Leishmaniasis is a tropical and subtropical disease caused by several species of protozoa of the order Kinetoplastida, family Trypanosomatidae and genus Leishmania, which affects humans and many animal species [1]. Among the main forms of the disease, visceral leishmaniasis (VL) caused by the protozoan from the Leishmania infantum (syn L. chagasi) specie is considered the most aggressive. According to estimates by the World Health Organization, between 50,000 and 90,000 humans have been affected annually [2], with fatality reaching 95% of untreated cases. The transmission of leishmaniasis occurs mainly through arthropod vectors, more specifically those of the genus Lutzomyia [3,4], which finds in dogs the main host of the protozoan in urban environments [5].

This disease dynamic created a polemic public health strategy for VL control based on identifying infected dogs, followed by their treatment or sacrifice [6] to reduce the protozoan reservoirs. Then, the need for infected dog identification demands accurate, fast, and low-cost diagnostic tests. Several tests are available for dog VL diagnosis, from molecular tests to rapid tests based on immunochromatography [7,8]. Although their wide range of advantages, we can always find some drawbacks, such as cost, high occurrence of false-positive or false-negative results, time-consuming methodology, complexity, etc. Then, there is a continuous search for more reliable methods that overcome such disadvantages in the literature, which may reach better levels of precision and accuracy, reducing the possibility of wrong results and avoiding the lead a healthy animal to sacrifice or even allowing a sick animal to continue serving as a source of infection for other animals and humans.

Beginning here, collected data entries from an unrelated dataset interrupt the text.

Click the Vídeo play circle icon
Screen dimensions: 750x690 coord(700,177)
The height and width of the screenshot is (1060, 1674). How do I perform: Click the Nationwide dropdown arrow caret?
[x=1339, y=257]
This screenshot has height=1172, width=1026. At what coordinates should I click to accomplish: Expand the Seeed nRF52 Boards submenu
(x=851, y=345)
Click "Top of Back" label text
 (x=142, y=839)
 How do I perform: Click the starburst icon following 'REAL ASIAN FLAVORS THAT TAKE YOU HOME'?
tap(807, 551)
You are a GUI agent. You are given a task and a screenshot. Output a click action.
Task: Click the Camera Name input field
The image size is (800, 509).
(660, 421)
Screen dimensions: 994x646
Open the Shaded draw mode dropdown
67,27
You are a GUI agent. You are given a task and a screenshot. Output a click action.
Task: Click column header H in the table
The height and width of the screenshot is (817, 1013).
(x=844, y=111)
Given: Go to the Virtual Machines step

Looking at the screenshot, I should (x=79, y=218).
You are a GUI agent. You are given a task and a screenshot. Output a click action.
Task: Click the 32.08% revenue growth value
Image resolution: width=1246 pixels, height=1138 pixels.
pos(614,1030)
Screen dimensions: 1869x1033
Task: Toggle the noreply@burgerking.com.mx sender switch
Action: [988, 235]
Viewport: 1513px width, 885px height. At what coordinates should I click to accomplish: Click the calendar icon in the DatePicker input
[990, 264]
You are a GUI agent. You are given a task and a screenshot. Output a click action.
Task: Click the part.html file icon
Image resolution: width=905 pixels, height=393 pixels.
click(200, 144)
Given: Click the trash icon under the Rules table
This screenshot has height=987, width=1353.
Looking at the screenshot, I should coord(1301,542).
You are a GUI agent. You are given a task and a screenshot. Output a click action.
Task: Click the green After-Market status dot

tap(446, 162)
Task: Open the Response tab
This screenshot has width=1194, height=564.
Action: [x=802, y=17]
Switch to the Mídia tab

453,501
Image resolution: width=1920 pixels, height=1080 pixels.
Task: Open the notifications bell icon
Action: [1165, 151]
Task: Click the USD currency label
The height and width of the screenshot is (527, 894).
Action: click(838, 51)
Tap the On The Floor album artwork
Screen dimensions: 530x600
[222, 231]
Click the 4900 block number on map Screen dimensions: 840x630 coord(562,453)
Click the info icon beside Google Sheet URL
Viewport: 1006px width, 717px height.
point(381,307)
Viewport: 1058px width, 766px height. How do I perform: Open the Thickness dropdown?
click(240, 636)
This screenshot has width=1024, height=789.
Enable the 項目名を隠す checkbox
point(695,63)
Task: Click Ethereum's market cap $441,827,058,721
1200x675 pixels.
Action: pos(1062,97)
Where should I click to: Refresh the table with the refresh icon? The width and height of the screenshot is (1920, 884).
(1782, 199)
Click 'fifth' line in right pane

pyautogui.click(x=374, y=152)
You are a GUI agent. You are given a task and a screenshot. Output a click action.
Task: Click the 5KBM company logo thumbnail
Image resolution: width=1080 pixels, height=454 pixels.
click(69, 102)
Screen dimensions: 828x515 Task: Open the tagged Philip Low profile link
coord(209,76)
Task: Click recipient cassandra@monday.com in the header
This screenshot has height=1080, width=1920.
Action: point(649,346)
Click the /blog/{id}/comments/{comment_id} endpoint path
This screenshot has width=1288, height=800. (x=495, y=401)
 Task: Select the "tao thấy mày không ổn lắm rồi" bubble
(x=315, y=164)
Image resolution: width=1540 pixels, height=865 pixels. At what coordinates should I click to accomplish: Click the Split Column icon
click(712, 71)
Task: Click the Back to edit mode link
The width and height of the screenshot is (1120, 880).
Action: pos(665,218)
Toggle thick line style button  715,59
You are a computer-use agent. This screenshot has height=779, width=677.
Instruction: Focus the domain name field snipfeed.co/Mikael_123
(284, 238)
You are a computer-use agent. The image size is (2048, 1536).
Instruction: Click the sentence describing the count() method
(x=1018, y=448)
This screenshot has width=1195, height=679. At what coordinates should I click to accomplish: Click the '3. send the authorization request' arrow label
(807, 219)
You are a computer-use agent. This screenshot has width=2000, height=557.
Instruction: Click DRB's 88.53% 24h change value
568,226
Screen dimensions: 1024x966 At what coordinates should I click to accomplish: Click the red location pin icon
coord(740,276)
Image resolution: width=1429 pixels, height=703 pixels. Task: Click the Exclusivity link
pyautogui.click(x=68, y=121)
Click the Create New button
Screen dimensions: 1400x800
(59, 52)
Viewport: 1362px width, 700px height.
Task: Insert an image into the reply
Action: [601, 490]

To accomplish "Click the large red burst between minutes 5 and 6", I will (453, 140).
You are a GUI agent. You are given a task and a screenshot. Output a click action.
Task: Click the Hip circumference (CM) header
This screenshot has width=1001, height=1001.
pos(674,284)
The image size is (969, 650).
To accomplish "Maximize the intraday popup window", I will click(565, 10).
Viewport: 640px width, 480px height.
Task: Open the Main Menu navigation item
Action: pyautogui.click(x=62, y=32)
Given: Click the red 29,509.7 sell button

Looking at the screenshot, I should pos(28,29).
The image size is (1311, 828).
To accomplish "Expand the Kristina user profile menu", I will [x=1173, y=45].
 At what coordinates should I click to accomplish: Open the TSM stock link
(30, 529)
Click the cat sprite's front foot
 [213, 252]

In the past few years, many studies have been devoted to the use of optical spectroscopy with machine learning for disease diagnosis. Since biofluids (blood serum, plasma, saliva, urine, etc.) undergo major changes in chemical and biochemical properties due to different immunological responses, such differences can be accessed by optical spectroscopy techniques, identified and used for diagnostic purposes. Infectious [9], [10], [11] or non-infectious diseases [12,13] have been successfully diagnosed by using different types of optical spectroscopy such as Raman, infrared, fluorescence, and ultraviolet-visible (UV–vis), with the aid of machine learning algorithms [14], [15], [16]. Since the main differences observed in the biofluids are assigned to molecular changes Raman and infrared spectroscopy, have been extensively explored for new diagnostic methods. But UV–Vis spectroscopy can also be applied to access molecular information, it is a common and routine technique used in microbiology as a tool to check different types of samples, performing qualitative and quantitative characterization. Typically, modern UV–Vis spectrophotometers can scan in the region of approximately 200–1000 nm in the electromagnetic spectrum, where electronic transitions in molecular orbitals assigned to important proteins and amino acids are observed [16].

UV–vis spectroscopy has already been applied to determine protein concentration in plasma serum [17], which has been used for the diagnosis of canine cancer [16], tuberculous meningitis [18], leukemia [14], and even the identification of bacteria strains [19]. Such studies are usually based on univariate analysis. Still, the information accessed by UV–vis spectroscopy is related to electronic transition bands, which may not suffer great alterations due to immune response. Then, there is a need for the use of multivariate analysis through machine learning algorithms, which allow us to access the main differences and classify the samples according to their groups. Recently, researchers demonstrated the potential use of FTIR spectroscopy associated with machine learning algorithms for canine VL diagnosis [20]. We showed that alterations in molecular vibrational modes, assigned to the amides I and II group, have a great contribution in multivariate analysis for group classification, making it possible to generate a diagnostic method with an overall accuracy above 85%. Here, we aimed to develop an alternative diagnostic method based on UV spectroscopy associated with machine learning for VL diagnosis by using the antigen-antibody interaction in canine blood serum.